The world we inhabited in 2019 seems like a totally different place from the one we inhabit now. The COVID-19 crisis and the mass protests for change in response to police killings have re-shaped our lives and shifted our perspectives on a wide range of things, including public safety, community health, work, and education. They have also opened up new opportunities for change and revealed new understandings of what it is possible to achieve.
Open Society Institute-Baltimore has seen and responded to many changes over the course of its 22-year history. The organization has always strived to be responsive to the people of Baltimore, to amplify the voices of marginalized communities, and to identify emerging opportunities to advance human rights and progressive change. In 2019, OSI saw some of the most significant changes in the organization’s history, which prepared us well to meet the challenges of 2020 — some of which we anticipated and some we most certainly did not.
In early 2019, in response to ongoing and emboldened threats to open society in the United States, including more overt bigotry in the public discourse and autocratic tendencies in the federal government, Open Society Foundations reorganized its US-based work as Open Society U.S., integrating and aligning the Baltimore office with offices in New York and in Washington D.C. By streamlining resources, increasing collaboration, and integrating our diverse perspectives, OS-US will be better situated to meet this challenging moment in US history.
As part of that reorganization, OSF made the decision to renew its investment in Baltimore, and in doing so, underscored the organization’s commitment to the intensive place-based philanthropy we do here, while also giving us greater financial security. As a result, OSI-Baltimore staff will not need to invest nearly as much time and resources to fundraising as we had in the past and can focus more on collaborative efforts with other funders as well as public, private, and grassroots partners.
In June, OSI experienced one of its most significant changes when founding director Diana Morris stepped down after more than 20 years at the helm. We are all so grateful that Deputy Director Tracy Brown was able to step in as interim director during this period and expertly lead the organization through these changes.

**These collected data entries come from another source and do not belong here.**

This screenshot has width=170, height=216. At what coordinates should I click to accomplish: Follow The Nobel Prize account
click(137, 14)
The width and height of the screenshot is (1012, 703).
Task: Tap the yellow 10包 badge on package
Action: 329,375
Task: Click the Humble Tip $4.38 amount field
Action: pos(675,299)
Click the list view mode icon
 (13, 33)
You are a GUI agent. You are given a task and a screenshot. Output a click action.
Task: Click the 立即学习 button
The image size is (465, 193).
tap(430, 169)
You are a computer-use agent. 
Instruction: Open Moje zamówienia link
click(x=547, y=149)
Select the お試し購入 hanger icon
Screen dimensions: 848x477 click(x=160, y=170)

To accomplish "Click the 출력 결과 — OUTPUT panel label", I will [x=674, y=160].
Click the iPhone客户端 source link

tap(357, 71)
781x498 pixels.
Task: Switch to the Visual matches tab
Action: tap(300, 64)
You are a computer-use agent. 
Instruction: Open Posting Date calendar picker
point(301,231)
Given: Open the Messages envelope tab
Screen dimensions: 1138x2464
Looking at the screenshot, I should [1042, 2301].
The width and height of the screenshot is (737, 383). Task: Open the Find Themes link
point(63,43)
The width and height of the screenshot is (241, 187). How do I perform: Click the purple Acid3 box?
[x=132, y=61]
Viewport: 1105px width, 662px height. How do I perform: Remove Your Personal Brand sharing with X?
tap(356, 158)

Since I joined the organization in January, 2020, I have been endlessly impressed with the thoughtfulness, insight, and passion that the organization’s staff brings to its work. Through these momentous changes, my colleagues’ commitment to dismantling racism, listening to community voices, and holding leaders accountable has never wavered.
As I write this, Baltimore and the rest of the country continue to grapple with a global pandemic and an ongoing fight for racial justice. I’m confident that my colleagues and I, working with our many local and national partners, will meet this moment and move towards a stronger, more just city and country.